Cliches In Photography

Mike_E

No longer a newbie, moving up!
Joined
Jan 26, 2007
Messages
5,327
Reaction score
266
Location
The Upper West Side of Mississippi (you have no i
Can others edit my Photos
Photos OK to edit
Hi everyone. I'm curious, what are your favorite and least favorite cliches in photography?

If you don't have a favorite or a least favorite just list what comes to your mind and what it signifies to you if you would.

I'll start. How about a portrait heavy on the soft focus to show the subject being the love of someone's life?

So what are your thoughts?
 
Hated: Blurred, washed-out waterfalls, that look totally unnatural.

skieur
 
Photogs that think black and white images are simply made by sliding the Saturation slider to the left.
 
Photogs that think black and white images are simply made by sliding the Saturation slider to the left.

I know what you mean and i can't stand it either; Seems to me like a lot of people just turn perfectly nice color images into mediocre and flat B&Ws just because these are considered more intellectual and artistic.
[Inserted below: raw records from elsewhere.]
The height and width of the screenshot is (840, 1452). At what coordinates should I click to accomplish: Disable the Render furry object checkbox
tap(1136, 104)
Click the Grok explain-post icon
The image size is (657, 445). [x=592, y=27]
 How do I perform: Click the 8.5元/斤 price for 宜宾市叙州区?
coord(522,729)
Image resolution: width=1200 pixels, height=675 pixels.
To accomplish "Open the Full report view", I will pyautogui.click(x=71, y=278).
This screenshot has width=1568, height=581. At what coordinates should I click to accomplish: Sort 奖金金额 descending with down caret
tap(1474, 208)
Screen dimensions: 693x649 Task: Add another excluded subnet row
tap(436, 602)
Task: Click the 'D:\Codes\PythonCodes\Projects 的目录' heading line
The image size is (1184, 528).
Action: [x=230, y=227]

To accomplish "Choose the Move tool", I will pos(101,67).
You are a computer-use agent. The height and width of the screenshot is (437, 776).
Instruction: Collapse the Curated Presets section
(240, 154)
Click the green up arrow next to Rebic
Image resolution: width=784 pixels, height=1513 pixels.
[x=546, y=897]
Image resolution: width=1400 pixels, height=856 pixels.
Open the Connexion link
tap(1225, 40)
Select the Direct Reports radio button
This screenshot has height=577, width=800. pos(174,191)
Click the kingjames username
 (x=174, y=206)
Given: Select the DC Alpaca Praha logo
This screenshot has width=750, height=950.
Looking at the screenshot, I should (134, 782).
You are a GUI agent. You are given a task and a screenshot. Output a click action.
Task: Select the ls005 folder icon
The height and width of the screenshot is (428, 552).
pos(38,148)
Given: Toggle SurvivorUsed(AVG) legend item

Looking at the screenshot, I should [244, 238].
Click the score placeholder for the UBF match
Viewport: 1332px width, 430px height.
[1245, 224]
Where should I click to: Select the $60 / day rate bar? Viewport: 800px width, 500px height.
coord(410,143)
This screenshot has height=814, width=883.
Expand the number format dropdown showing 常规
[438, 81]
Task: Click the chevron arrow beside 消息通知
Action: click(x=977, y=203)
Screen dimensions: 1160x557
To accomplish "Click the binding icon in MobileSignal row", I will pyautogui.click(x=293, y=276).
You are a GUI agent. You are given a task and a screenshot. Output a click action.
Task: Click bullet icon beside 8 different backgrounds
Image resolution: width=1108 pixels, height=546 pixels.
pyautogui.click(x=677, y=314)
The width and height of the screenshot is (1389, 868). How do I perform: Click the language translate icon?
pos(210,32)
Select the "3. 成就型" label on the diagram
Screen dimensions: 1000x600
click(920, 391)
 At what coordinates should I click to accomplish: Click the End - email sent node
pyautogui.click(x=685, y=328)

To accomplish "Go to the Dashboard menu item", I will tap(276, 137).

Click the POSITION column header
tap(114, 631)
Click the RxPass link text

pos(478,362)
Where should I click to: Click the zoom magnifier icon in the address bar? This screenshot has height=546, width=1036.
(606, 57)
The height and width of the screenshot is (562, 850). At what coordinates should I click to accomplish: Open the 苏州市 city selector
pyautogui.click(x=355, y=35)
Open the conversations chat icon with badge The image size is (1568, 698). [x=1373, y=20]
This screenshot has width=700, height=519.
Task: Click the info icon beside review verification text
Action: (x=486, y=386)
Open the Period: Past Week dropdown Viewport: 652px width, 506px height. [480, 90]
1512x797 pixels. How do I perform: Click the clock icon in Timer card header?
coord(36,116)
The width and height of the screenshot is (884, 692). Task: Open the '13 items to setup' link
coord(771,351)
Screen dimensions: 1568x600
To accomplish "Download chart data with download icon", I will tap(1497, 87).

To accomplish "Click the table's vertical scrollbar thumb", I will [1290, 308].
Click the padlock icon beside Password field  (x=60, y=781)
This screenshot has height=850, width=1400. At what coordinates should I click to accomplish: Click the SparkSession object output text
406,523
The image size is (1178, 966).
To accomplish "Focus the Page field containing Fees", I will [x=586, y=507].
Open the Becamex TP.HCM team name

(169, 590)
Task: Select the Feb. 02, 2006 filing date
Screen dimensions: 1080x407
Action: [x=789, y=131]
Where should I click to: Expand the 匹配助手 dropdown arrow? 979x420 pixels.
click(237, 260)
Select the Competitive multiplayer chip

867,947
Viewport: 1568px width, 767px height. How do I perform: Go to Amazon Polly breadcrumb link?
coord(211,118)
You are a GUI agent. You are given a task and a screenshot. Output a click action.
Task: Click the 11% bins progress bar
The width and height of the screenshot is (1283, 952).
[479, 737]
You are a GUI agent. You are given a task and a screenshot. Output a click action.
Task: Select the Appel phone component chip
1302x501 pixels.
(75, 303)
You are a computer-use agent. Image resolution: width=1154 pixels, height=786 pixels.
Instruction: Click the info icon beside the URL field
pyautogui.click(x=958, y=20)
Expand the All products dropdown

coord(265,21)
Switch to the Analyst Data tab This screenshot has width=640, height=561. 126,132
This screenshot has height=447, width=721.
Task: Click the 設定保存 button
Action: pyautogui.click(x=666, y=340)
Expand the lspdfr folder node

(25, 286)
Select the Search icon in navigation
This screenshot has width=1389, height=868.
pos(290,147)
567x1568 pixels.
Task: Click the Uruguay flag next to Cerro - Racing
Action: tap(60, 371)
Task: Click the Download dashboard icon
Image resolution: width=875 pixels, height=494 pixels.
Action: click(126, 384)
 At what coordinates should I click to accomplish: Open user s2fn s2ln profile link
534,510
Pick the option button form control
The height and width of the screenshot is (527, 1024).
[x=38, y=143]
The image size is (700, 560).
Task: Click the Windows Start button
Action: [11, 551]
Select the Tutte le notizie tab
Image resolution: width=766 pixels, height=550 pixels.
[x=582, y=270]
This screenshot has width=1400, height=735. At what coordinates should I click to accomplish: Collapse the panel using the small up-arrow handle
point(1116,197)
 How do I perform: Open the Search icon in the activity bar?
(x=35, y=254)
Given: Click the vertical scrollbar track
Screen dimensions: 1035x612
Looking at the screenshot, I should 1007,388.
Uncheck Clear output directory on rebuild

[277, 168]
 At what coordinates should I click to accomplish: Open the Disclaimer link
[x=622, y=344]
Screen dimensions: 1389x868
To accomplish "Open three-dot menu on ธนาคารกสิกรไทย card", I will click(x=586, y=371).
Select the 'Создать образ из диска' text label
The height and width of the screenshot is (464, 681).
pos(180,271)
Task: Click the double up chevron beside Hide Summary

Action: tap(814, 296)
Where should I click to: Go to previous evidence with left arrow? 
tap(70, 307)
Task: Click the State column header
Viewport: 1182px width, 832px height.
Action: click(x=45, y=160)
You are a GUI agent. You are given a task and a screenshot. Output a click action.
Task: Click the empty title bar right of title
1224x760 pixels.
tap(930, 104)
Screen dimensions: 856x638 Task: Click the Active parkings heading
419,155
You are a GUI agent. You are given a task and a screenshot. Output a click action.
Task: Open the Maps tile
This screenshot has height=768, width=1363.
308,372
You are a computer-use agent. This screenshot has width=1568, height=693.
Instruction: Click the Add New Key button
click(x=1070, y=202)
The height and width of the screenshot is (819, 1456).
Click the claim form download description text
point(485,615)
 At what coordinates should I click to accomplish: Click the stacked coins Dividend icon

I also can't stand when somebody tells me i am trying too hard to be artsy when i show them a B&W photo, and when they can't tell a difference from a mediocre conversion done just for the pure clichè of B&W from one with a logic behind it.

i don't know if what i said makes any sense whatsoever but i hope you understand,

Pete
 
Yes, I think so.

Would you agree that the heavier the grain in B&W the more somber the effect?

Yes, and it really works only with some kinds of photography ( candid and street come to mind ), and grain ( photoshop fake grain ) too is often miss-used to cover up for exposure errors...
 
I like the sexy girl cliches where 100s of awesome women all get together to adore me and dedicate their lives to making mine great. I'm convinced there's a photography cliche like that somewhere - I'm just having a little trouble locating it. :p
 
I like the sexy girl cliches where 100s of awesome women all get together to adore me and dedicate their lives to making mine great. I'm convinced there's a photography cliche like that somewhere - I'm just having a little trouble locating it. :p

Um,some cat named Hefner already took it.sorry. ;)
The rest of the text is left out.